**Problem details:** When a line in the entries below contains the word "This", copy that line.

**Records supplied:**

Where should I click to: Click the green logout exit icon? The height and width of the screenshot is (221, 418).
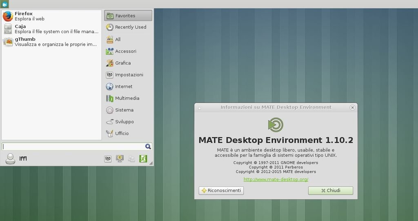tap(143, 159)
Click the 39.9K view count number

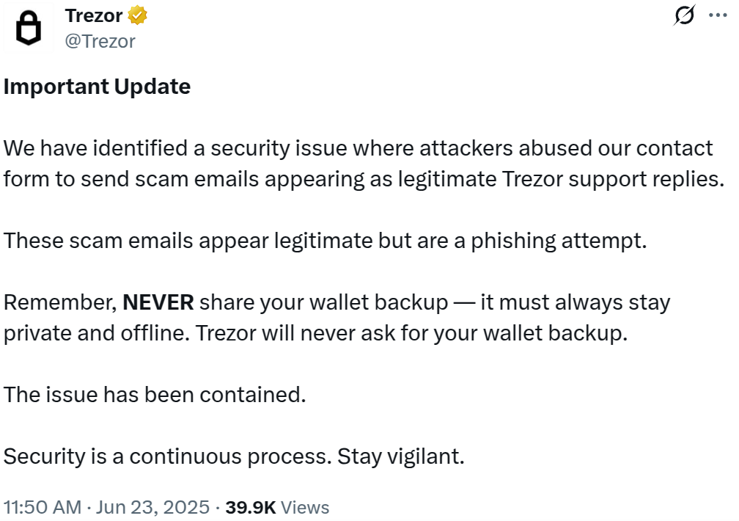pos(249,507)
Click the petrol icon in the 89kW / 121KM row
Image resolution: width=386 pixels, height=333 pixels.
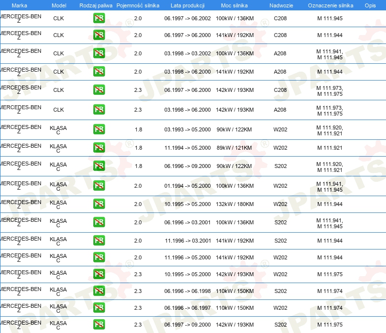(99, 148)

--

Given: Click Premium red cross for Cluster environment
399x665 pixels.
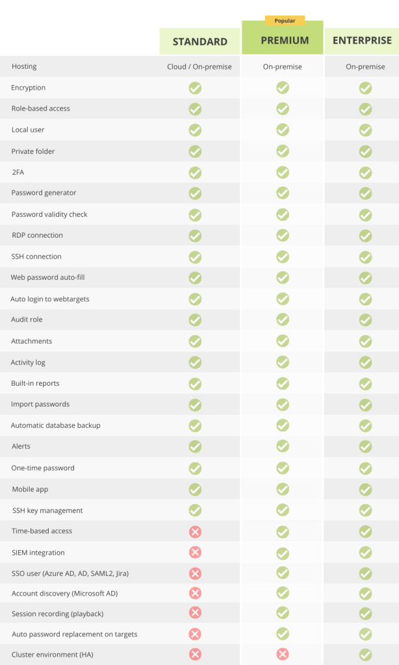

---

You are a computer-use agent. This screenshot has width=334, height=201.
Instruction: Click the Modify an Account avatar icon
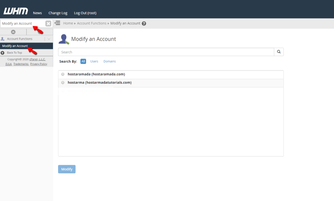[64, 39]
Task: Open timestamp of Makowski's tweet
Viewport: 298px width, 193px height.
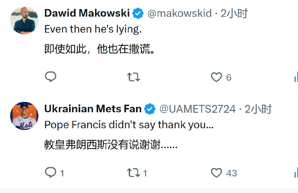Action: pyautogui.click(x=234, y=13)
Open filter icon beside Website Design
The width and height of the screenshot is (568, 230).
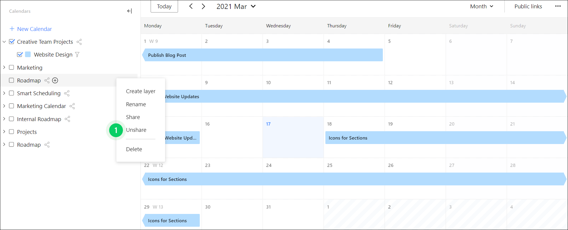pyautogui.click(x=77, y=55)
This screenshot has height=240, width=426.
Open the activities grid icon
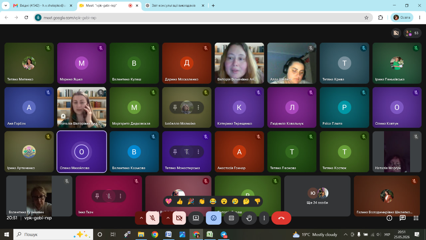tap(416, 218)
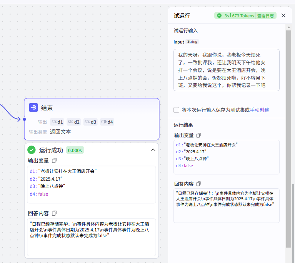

**Expected output:**
You are a computer-use agent. This screenshot has width=334, height=201.
This screenshot has height=240, width=426.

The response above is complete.